The fluid bed dryer was developed to increase energy efficiency of CFB Calciners by utilizing available waste heat to remove free moisture from hydrate prior to feed into the calcination process.
By now the dryer can be used for many more applications where free moisture needs to be removed from solids, which are easily fluidizable. The dryer utilizes our vast experience to install high heat transfer rates into small volumes and makes it therefore highly efficient with very compact dimensions.
Why hydrate drying?
- Reduced specific fuel consumption in calcination
- Flexibility in heat recovery
- Increased premium for dry hydrate
- Increased transport and storage flexibility
- Robust design and easy operation
How does the hydrate dryer work?
The principal use of a hydrate dryer is to reduce the surface moisture of the gibbsite (hydrate feed) after the filtration plant or the stockpile. The surface moisture typically range between 6 and 10 wt-% depending on filtration efficiency and particle size distribution. The dryer operates as a counter-current flow shell-in-tube heat exchanger. When integrated in the calcination scheme, the heat transfer medium is circulated in a closed circuit loop from the fluid bed cooler to the hydrate dryer to provide the heat for drying the wet gibbsite through heating coils.
A separate feed bin is used to feed the moist gibbsite to the hydrate dryer.
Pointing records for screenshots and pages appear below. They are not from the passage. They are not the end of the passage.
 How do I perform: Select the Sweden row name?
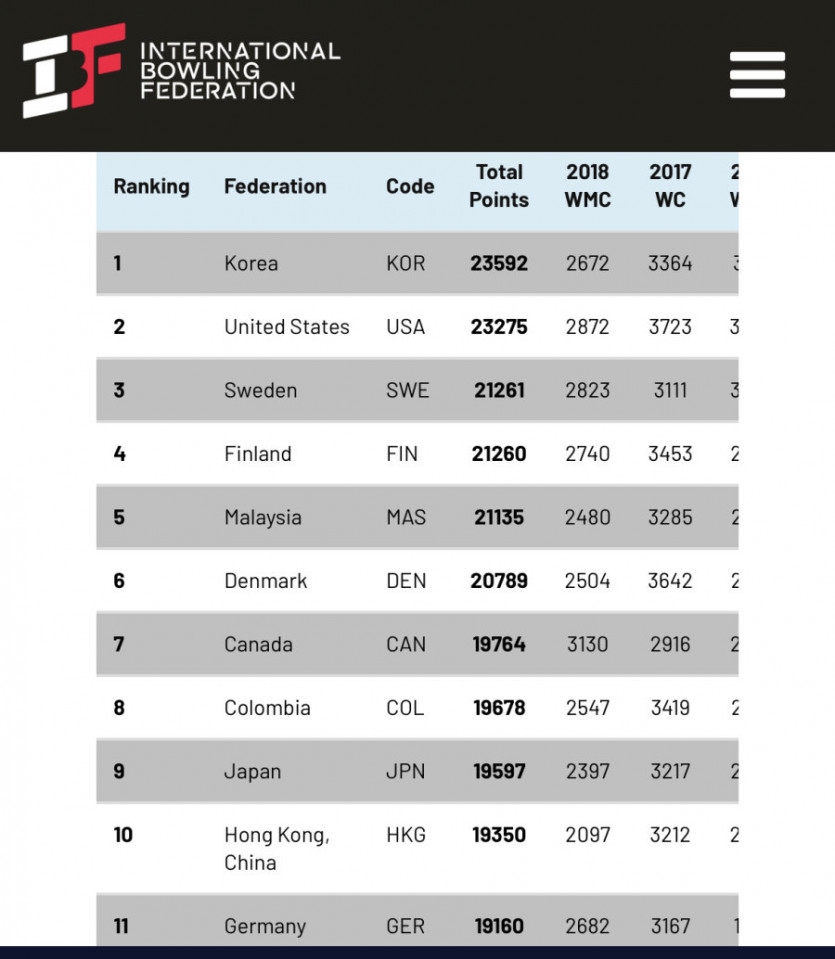tap(260, 391)
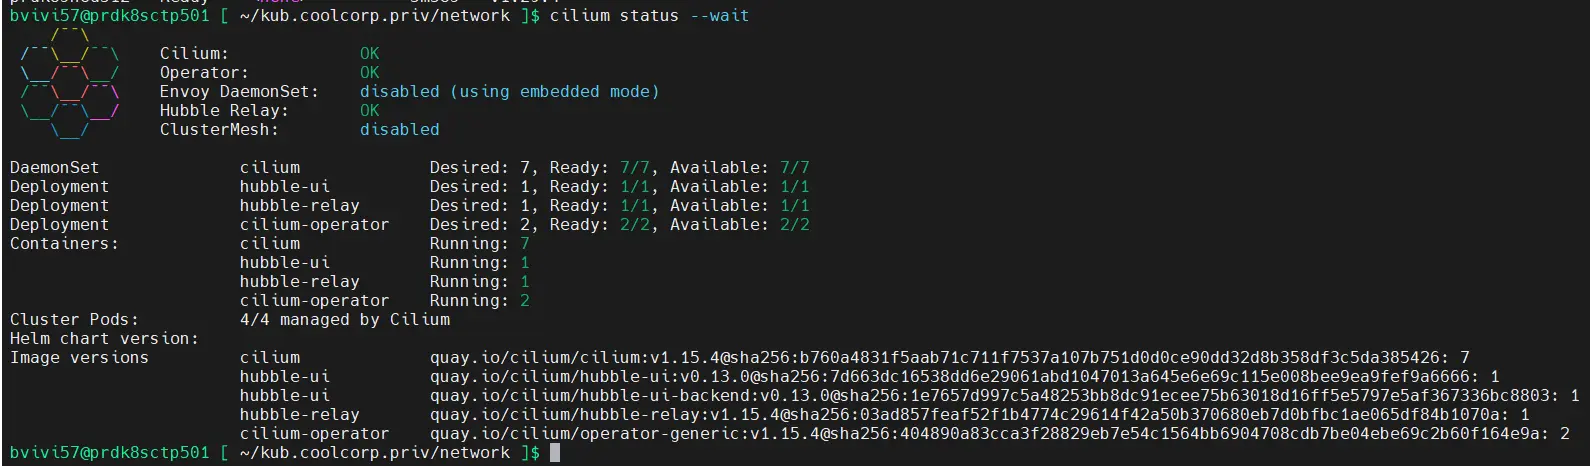Click the 'Helm chart version:' label
Image resolution: width=1590 pixels, height=466 pixels.
[x=104, y=339]
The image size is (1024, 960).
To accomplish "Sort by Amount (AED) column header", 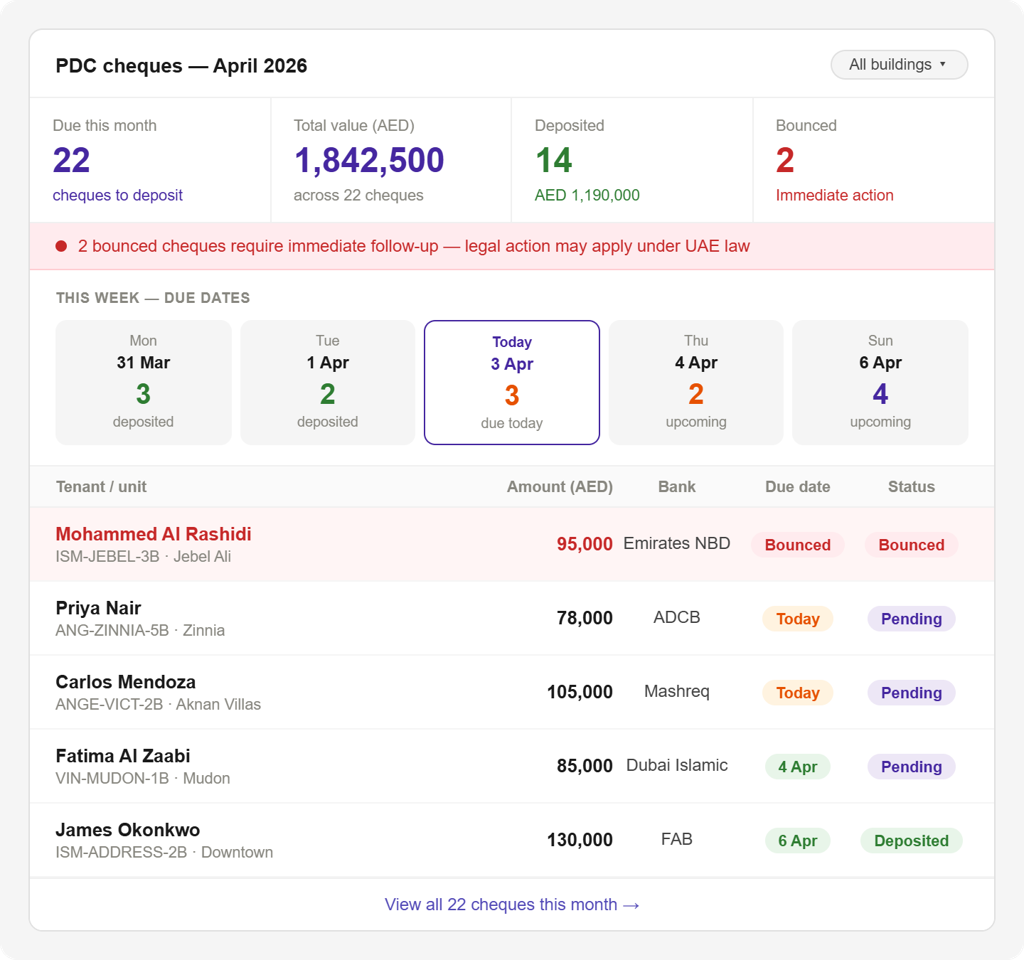I will (x=560, y=487).
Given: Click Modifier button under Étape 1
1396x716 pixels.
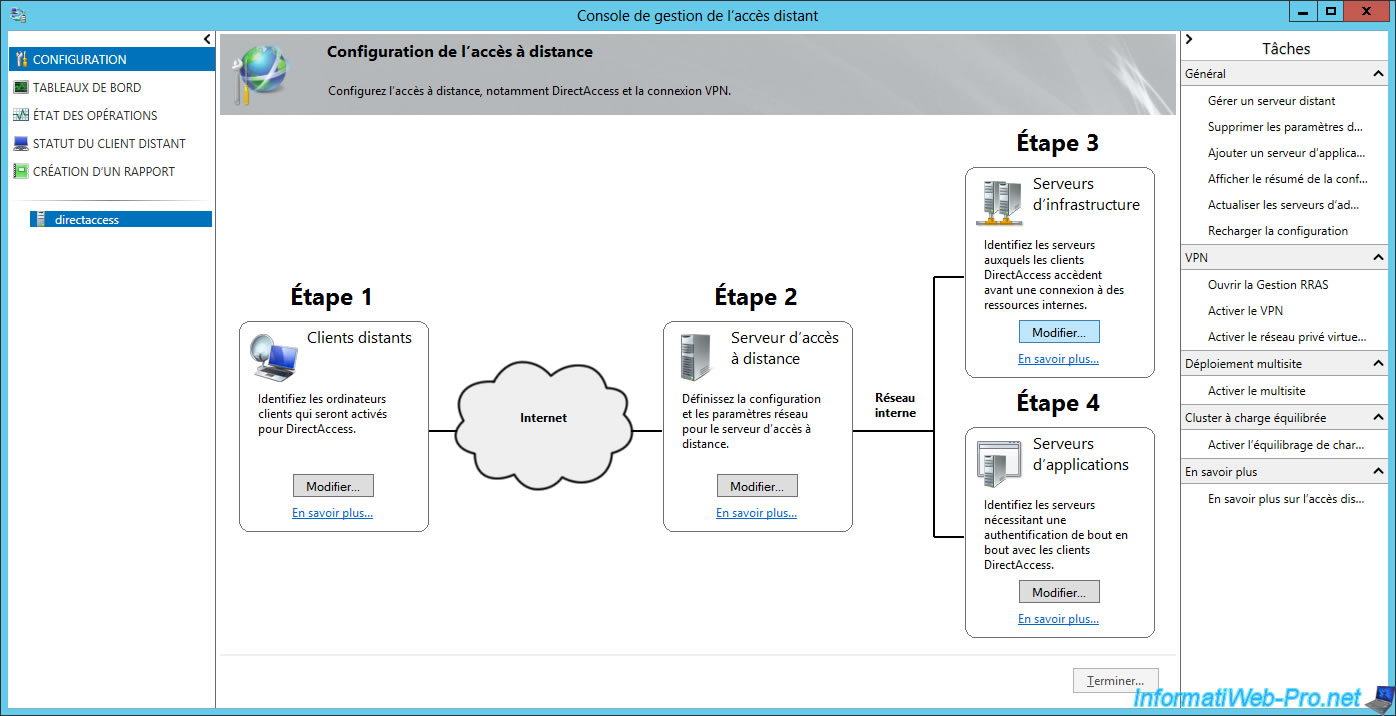Looking at the screenshot, I should 333,486.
Fluidising air is introduced through a nozzle grate. The product (dry gibbsite, residual moisture <0.05 wt-%) is discharged from the hydrate dryer via a sealpot and can be transported either to a separate storage bin or fed directly to the first venturi preheating stage of the calcination plant. The bed level in the dryer is controlled by the discharge sealpot using a differential pressure measurement.
The flexible design allows for integration of the hydrate dryer in the alumina calcination unit or as standalone equipment for the production of dry hydrate. Using the hydrate dryer in the calciner reduces the overall specific energy consumption. Dry gibbsite is a marketable product, and reducing the moisture content of hydrate increases the market premium. The transport capacity, per ship/truck load (on a dry basis), is also increased as the surface moisture is removed. Dry hydrate can also be pneumatically conveyed which improves the flexibility with regards to handling and storage.
Due to the versatile design of the hydrate dryer water, steam or oil can be used as a heating medium. The hydrate dryer can also be offered as a stand-alone solution (i.e. not integrated in a calcination plant) utilising condensate or other available heat sources for the drying process.